Quelle serait votre identité sur les skis?
J’ai plutôt commencé dans le freeride et l’alpin, mais j’ai ensuite fait du freestyle. Je suis donc assez à cheval sur le style et je fais un mix entre tout ça.
Que répondez-vous à ceux qui disent que vous êtes inconscients ?
C’est normal de penser ça. Ce sport a acquis cette réputation dans le passé, notamment dans les années 90 lorsque le ski a beaucoup évolué. Il n’y avait plus vraiment de limites. Des choses complètement inconscientes ont été tentées et il y a eu beaucoup d’accidents. Notre sport a énormément évolué ces dernières années. Il y a désormais un circuit juniors, un circuit de qualification. Le système de notation permet également d’aller dans la bonne direction : lorsqu’un concurrent manque de contrôle, il est largement pénalisé. Ça nous force à mieux maîtriser nos trajectoires et peut-être à prendre moins de risques. Notre réputation évolue dans le bon sens.
En haut d’une face imposante, la peur vous tenaille-t-elle?
Non, ça serait mauvais signe. Je suis plutôt confiant et je me concentre sur ma ligne. Il y a toujours un peu d’appréhension car il reste une part d’inconnu. Il faut savoir s’écouter.
Avant de vous élancer, vous pensez à la mort?
De manière très rationnelle, très froide, tu te dis que oui, tu peux mourir dans beaucoup d’occasions quand tu skies. Mais c’est le cas aussi dans la vie normale. Si tu as cette pensée constante dans la tête, ça ne sert plus à rien de se lever le matin. Je préfère me dire que la vie est un miracle et qu’il faut la vivre en étant le plus en lien avec son intuition.
Sur le Tour, la montagne est sécurisée. Ce n’est pas le cas lors de sessions improvisées…
C’est très différent car on n’a pas pu effectuer le même repérage. Lorsque tu rides pour toi, tu apprends à connaître la montagne. C’est très important. En compétition, on peut être tenté de prendre trop de risques.
Préférez-vous rider en compétition?
J’ai appris à aimer la compétition. C’est l’occasion d’observer d’autres riders, de progresser. L’aspect précision est primordial. C’est comme un examen en fait ; tu as l’occasion de synthétiser tout ce que tu as appris dans un laps de temps très court.
Le freeride aux JO, vous en pensez quoi?
C’est à double tranchant. En compétition, on compare des identités, des styles, mais ça reste subjectif. Le sport gagnerait en visibilité en étant aux JO, mais en même temps il ne faut surtout pas qu’on pense que le freeride se limite à la compétition. L’esprit, à la base, c’est d’être dans la nature sur des faces encore intactes.
Quelle est la plus belle montagne sur laquelle vous avez skié?

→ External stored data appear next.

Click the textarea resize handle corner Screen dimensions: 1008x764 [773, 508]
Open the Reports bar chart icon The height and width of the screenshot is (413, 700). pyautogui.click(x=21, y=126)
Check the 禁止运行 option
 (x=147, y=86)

En Alaska (ndlr: le Tour y a fait étape il y a une dizaine de jours). Ce qui était spécial, c’était d’être un peu hors du monde, au milieu de nulle part. En plus, la face était vraiment longue.

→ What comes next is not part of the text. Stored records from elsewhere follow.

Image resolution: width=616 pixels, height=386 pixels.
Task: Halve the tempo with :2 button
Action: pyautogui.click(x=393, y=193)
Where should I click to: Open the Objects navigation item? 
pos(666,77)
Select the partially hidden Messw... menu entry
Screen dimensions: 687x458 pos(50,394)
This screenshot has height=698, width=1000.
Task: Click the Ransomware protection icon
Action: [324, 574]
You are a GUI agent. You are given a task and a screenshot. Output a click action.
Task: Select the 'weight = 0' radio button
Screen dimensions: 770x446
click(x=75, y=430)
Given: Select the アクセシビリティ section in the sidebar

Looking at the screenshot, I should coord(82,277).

Faire plus de films, ça vous intéresse?
Oui, clairement. J’adorerais avoir mon propre projet, ou un projet qui me tienne à cœur, auquel je pourrais apporter ma touche personnelle. Filmer pour les marques, c’est bien, mais on peut parfois perdre le contrôle sur les images. Un projet plus orienté sur l’artistique que sur le marketing me plairait bien. Un film comme La liste, de Jérémie Heitz, par exemple, même si je ne pense évidemment pas être capable de réaliser la même chose que lui.